In The New Road to Serfdom, British politician Daniel Hannan exhorted Americans not to abandon the principles that have made our country great. Inventing Freedom is a much more ambitious account of the historical origin and spread of those principles, and their role in creating a sphere of economic and political liberty that is as crucial as it is imperiled.

According to Hannan, the ideas and institutions we consider essential to maintaining and preserving our freedoms—individual rights, private property, the rule of law, and the institutions of representative government—are not broadly "Western" in the usual sense of the term. Rather they are the legacy of a very specific tradition, one that was born in England and that we Americans, along with other former British colonies, inherited.

The first English kingdoms, as they emerged from the Dark Ages, already had unique characteristics that would develop into what we now call constitutional government. By the tenth century, a thousand years before most modern countries, England was a nation-state whose people were already starting to define themselves with reference to inherited common-law rights.

The story of liberty is the story of how that model triumphed. How, repressed after the Norman Conquest, it reasserted itself; how it developed during the civil wars of the seventeenth and eighteenth centuries into the modern liberal-democratic tradition; how it was enshrined in a series of landmark victories—the Magna Carta, the English Civil War, the Glorious Revolution, the U.S. Constitution—and how it came to defeat every international rival.

Yet there was nothing inevitable about it. Anglosphere values could easily have been snuffed out in the 1940s. And they would not be ascendant today if the Cold War had ended differently.

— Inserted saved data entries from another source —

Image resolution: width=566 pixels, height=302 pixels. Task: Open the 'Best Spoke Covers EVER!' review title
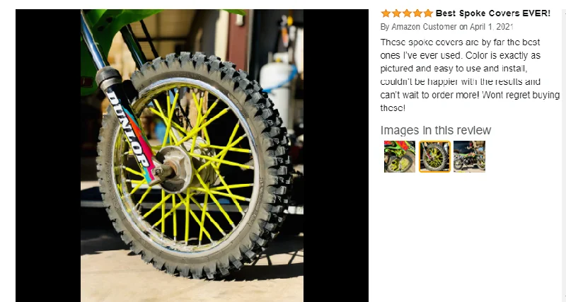tap(492, 13)
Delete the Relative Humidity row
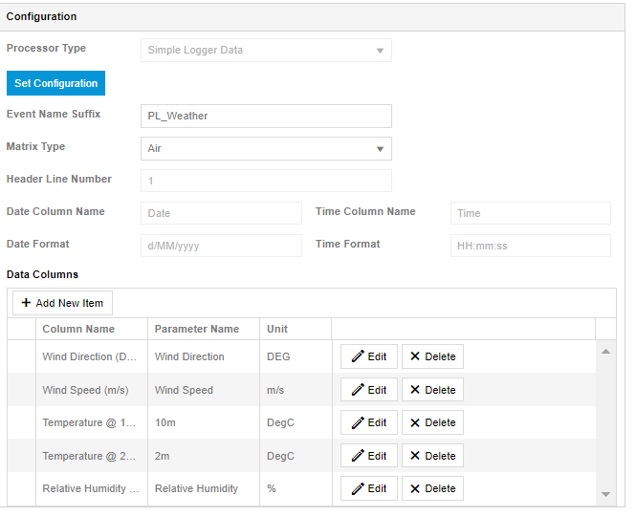 coord(432,488)
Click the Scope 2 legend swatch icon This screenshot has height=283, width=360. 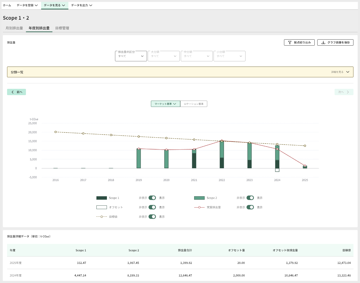199,198
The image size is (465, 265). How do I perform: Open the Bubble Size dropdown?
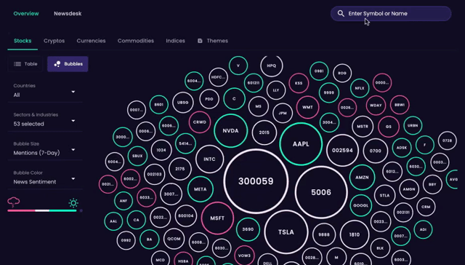coord(45,149)
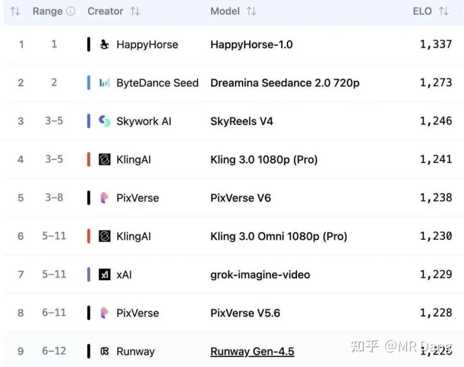Click the ELO score 1,337

click(436, 44)
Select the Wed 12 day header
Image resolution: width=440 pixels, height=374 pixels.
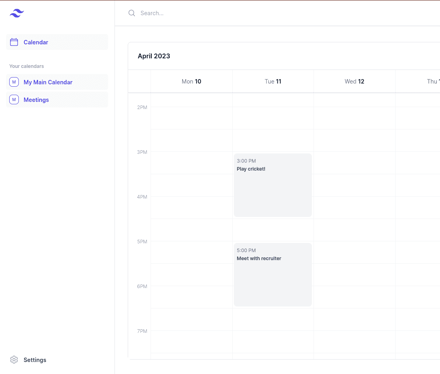(354, 82)
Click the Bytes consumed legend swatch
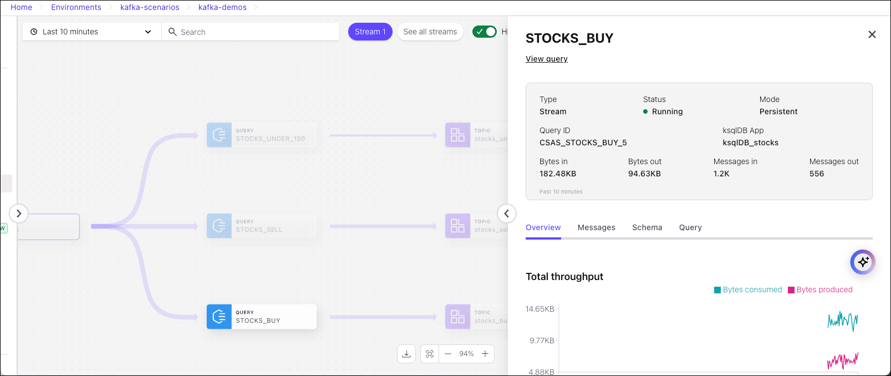This screenshot has height=376, width=891. pos(717,290)
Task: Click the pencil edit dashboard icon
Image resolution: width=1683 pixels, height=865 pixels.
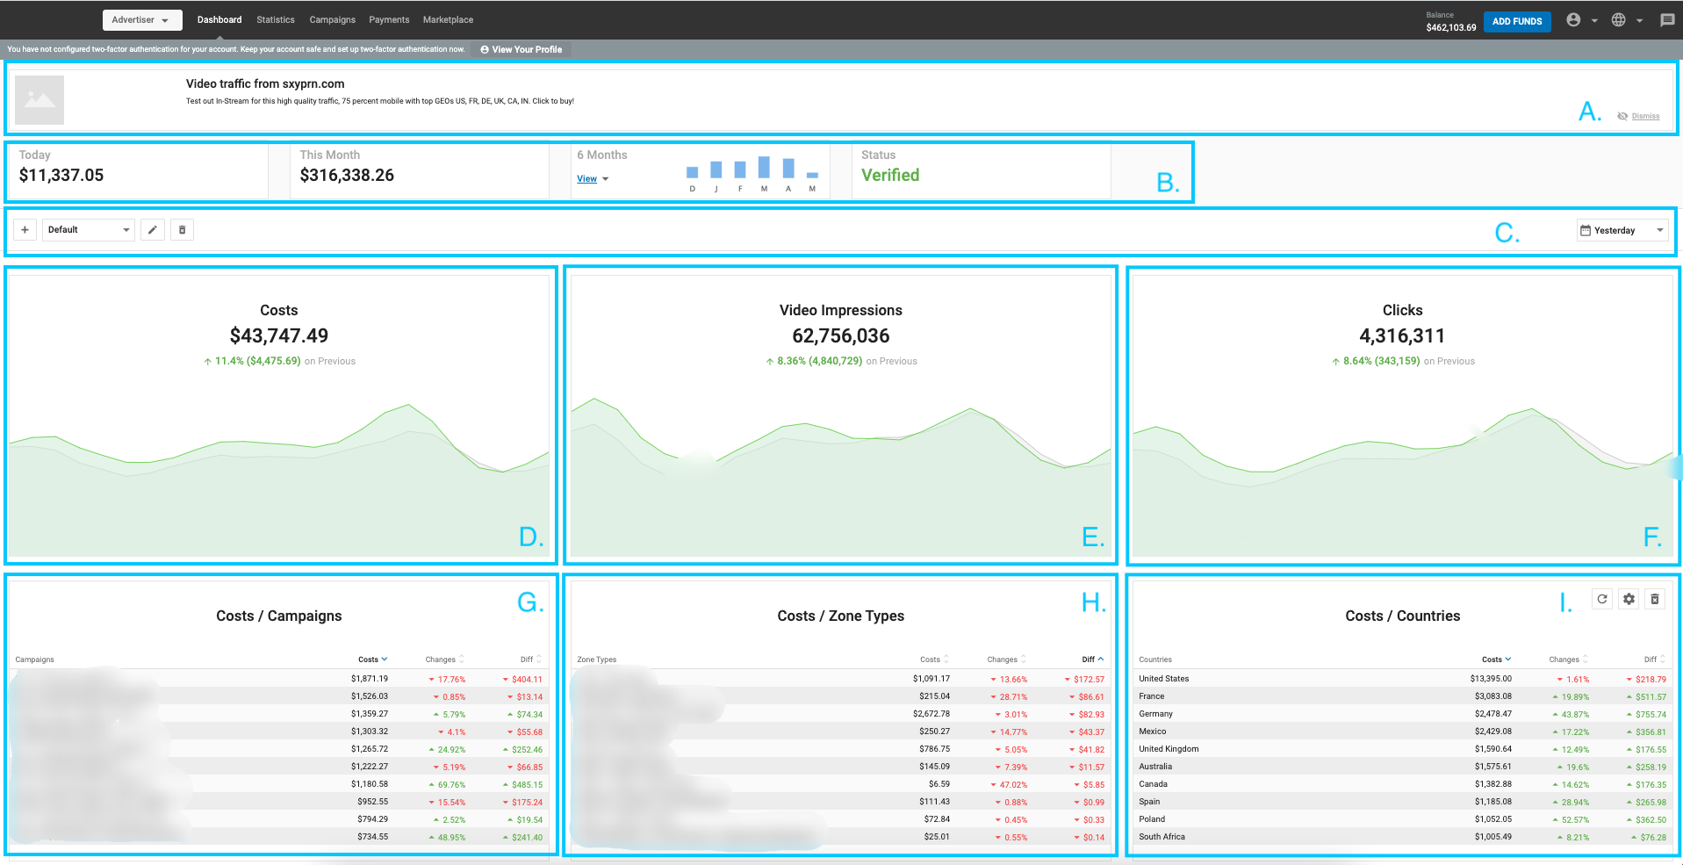Action: (x=153, y=230)
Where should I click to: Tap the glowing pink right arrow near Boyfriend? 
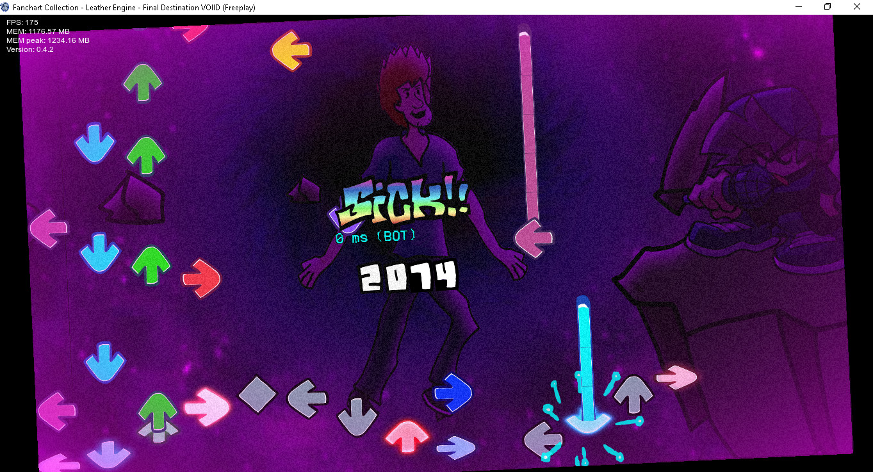tap(676, 377)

Today we see those ideas abandoned and scorned in the places where they once went unchallenged. The current U.S. president, in particular, seems determined to deride and traduce the Anglosphere values that the Founders took for granted. Inventing Freedom explains why the extraordinary idea that the state was the servant, not the ruler, of the individual evolved uniquely in the English-speaking world. It is a chronicle of the success of Anglosphere exceptionalism. And it is offered at a time that may turn out to be the end of the age of political freedom.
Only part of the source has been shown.